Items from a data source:
::::

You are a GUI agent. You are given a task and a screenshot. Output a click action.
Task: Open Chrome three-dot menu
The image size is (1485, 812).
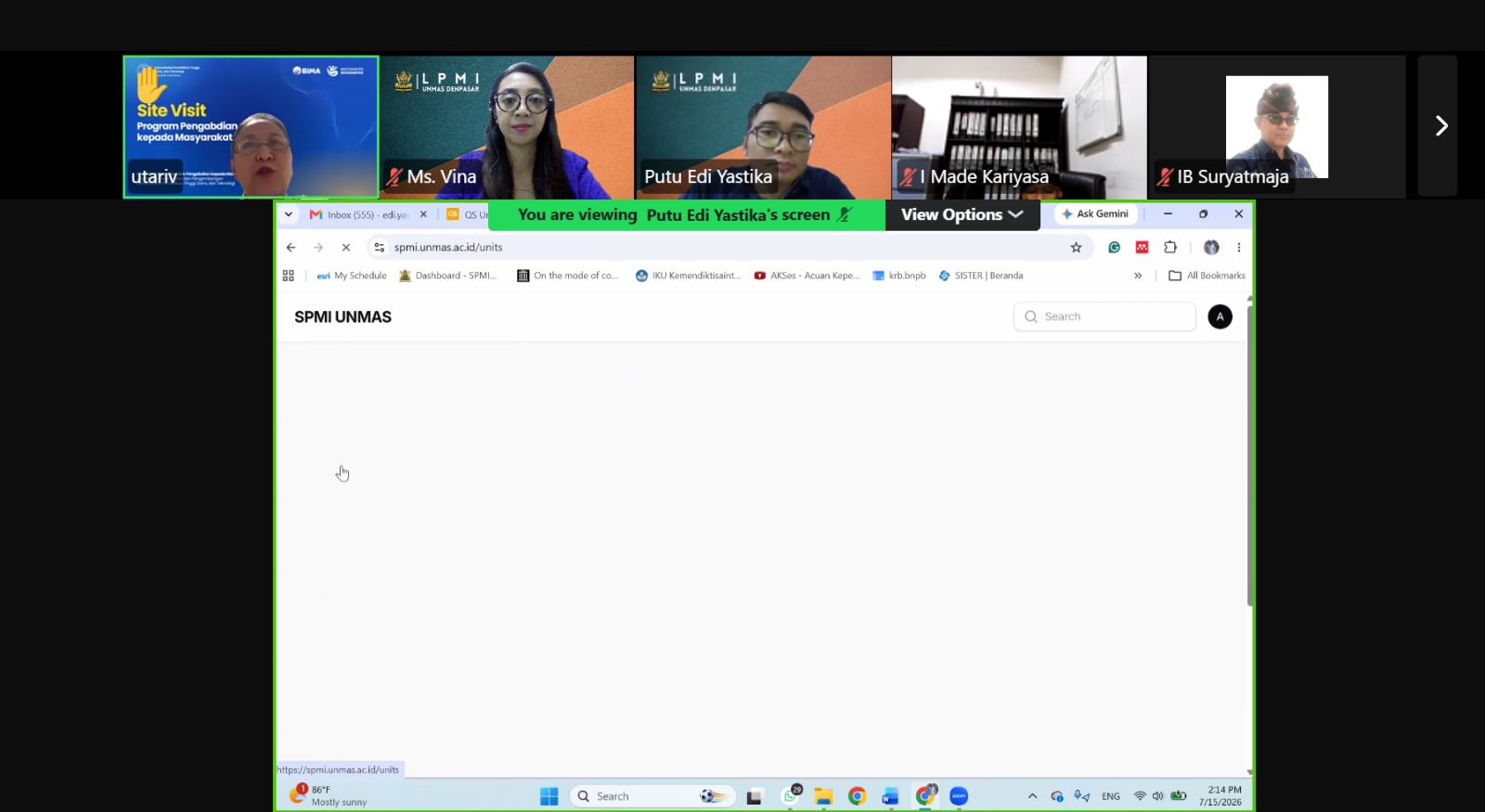pos(1239,248)
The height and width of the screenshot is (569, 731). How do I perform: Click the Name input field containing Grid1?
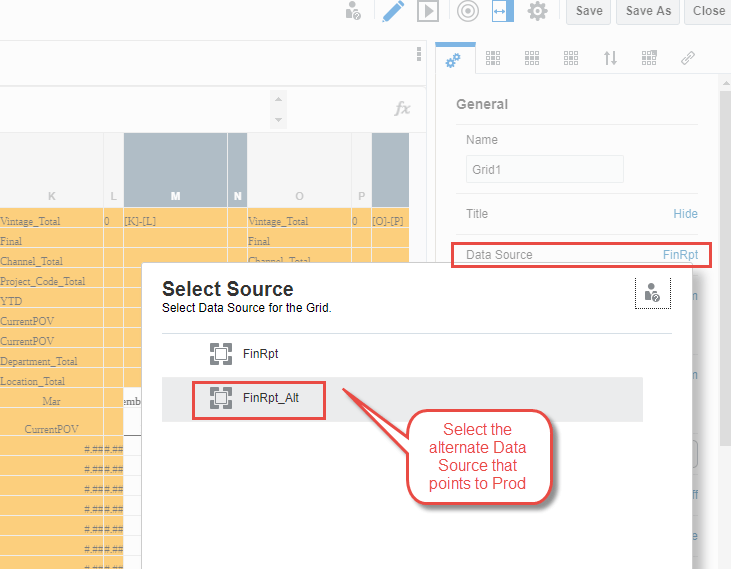click(544, 170)
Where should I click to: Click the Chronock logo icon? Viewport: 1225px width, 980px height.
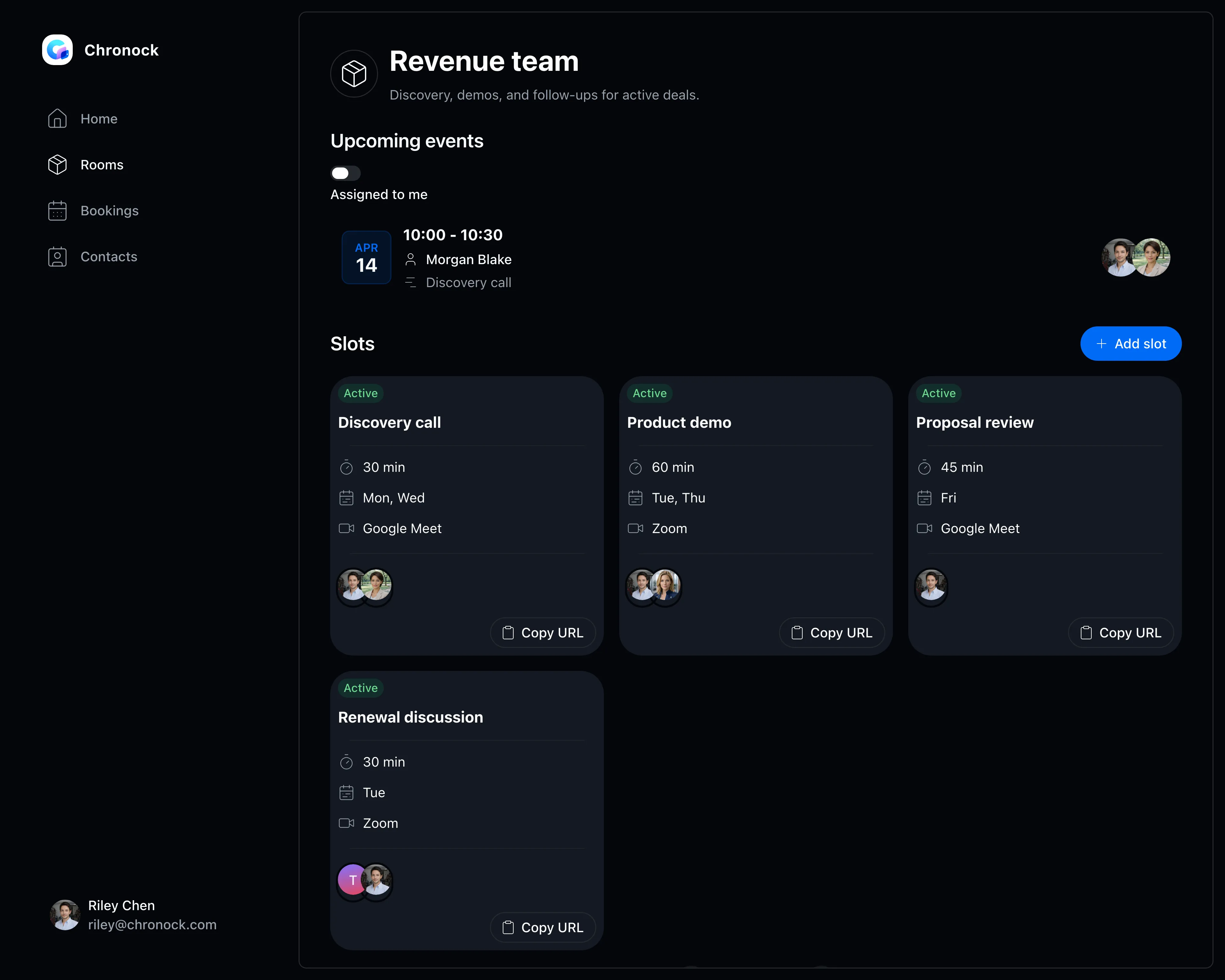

::::

*Problem statement*. Copy the data word for word, no pictures.

*Your response*.
You are a GUI agent. You are given a task and a screenshot. Output a click action.
Task: Open Chrome three-dot menu
The image size is (1485, 812).
pos(1239,248)
The height and width of the screenshot is (569, 731). How do I perform: Click the Name input field containing Grid1?
click(544, 170)
Where should I click to: Click the Chronock logo icon? Viewport: 1225px width, 980px height.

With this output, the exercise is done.